On a whim, I yelled “Go get ‚em!!“ in my command voice, and wouldn’t you know it? They stormed down the steps, raced across the back yard, barked at nothing, and then resumed gouging each other again. There is no doubt in my mind I could have kept this up all day, but I had things to do. I decided they were “mentally challenged“ and went back inside.
During our long walks, when we drive to the hills with them, the routine breaks down like this: on the way there Peppa girlie-whines the entire time, we arrive and we let the dogs out, Charlie free from his leash at first and Peppa not. If they’re both allowed to run free they won’t come back until 2035. Charlie takes off – but only to pee his Three Drops – that’s his nickname: every twelve meters three drops. Charlie is a typical boy with no imagination of his own so he needs to play “fetch“ or he will short-circuit, maybe, and his peabrain will melt. After anywhere from two to five kilometers, in which Charlie has fetched the stick at least one hundred and fifty seven times, and peed three drops another one hundred and six times, it’s time to switch. The switch only goes smoothly if Charlie can be tempted to come back and enjoy a biscuit, while Peppa whines because she, too, wants to run free, because she wants a sixth biscuit, because she wants those scary afternoon clouds to go away, oh, she’s got millions of reasons to whine. So they both get their biscuit, Charlie is leashed up, Peppa is released, and after one ear-piercing yelp, is gone.
One of the first times we took them for a walk we let Charlie “run free”, or: “run back and forth” free, and tried to grow ourselves accustomed to Peppa’s whining. “When do I get to run free?” she seemed to whine. And, “what if he never comes back?” Or, “Why does Thursday end in a ‘Y’?” Maybe. At any rate, on this day Charlie was gone a little longer than usual, which meant that Peppa whined ever more fervently, until finally O my God can it be yes it is! my friend has finally returned!!! And Peppa half-whined, half-cried, half-jumped up and down excitedly, which is a lot of halfs, and runned to greet her best friend heroically returning. Unfortunately, as I’ve implied, Charlie always has a fetched stick in his trap, and promptly drilled Peppa in the face with it. It could have been a real Kodak moment.
Peppa is a typical girl and has an imagination and knows what to do when she is not leashed up and doesn’t have to chase a stick, and does.
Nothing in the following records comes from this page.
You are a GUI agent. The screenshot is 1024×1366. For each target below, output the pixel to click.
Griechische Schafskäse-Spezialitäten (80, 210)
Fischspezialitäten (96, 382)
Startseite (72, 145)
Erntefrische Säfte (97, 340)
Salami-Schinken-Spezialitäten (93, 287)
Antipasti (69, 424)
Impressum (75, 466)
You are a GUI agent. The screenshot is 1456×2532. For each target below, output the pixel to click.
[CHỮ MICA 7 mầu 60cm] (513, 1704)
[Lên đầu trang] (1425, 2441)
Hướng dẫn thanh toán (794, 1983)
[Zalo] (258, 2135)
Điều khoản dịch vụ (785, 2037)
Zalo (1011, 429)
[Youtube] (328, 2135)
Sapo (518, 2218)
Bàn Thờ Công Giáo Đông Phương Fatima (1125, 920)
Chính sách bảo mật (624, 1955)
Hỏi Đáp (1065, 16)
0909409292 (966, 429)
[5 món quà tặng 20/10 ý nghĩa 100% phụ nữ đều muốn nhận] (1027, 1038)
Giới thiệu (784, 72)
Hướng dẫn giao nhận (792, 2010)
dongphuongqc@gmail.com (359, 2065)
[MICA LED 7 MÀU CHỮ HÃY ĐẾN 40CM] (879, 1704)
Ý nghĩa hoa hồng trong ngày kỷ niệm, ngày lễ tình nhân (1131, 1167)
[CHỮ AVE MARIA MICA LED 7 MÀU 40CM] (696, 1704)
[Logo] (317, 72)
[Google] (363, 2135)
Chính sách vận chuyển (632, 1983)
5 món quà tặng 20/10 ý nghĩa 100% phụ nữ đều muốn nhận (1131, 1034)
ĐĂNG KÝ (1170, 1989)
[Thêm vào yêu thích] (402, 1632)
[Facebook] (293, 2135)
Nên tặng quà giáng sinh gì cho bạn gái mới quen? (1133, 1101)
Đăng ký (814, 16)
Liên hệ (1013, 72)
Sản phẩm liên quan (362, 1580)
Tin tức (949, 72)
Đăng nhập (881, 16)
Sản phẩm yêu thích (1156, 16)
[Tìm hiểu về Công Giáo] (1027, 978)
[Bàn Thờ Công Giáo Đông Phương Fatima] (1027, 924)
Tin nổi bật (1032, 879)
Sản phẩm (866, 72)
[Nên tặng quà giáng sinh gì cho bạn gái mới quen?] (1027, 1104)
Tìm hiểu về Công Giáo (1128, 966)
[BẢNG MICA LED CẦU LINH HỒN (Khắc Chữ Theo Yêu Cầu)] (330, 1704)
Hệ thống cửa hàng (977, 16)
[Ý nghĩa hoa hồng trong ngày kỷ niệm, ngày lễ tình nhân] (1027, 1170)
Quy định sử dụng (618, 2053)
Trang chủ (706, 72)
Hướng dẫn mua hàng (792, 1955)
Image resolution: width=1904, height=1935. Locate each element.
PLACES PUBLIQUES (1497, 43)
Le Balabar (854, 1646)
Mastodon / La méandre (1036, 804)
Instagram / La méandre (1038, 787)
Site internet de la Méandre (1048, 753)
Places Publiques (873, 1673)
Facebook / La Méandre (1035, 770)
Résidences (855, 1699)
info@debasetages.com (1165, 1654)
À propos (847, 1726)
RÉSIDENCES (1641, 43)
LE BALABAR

Back at the car later we wait anywhere from ten minurtes to an hour until the little lady notices she’s completely alone in the woods and makes her way back. Did I mention I prefer cats? See, Peppa likes to hunt, and as soon as she sees a blade of grass bent suspiciously, she’ll start yelping and “chasing the scent“. Which can continue for a while. Once she disappeared into the bushes “chasing the scent“ and came back an hour later without her collar, which actually had been tight enough around her neck. Wish I had a video of how she got that off!
The short walks are kind of amusing because Charlie has to sniff everything Peppa does, pee where Peppa has peed (three drops), and, when Peppa puts her front paws up onto a wall that marks property lines, he does to. He could miss something. They have also obviously never seen “Ghostbusters“, and aren’t aware of the dangers of crossing the streams, because they crisscross paths every eight minutes and get their leashes tangled.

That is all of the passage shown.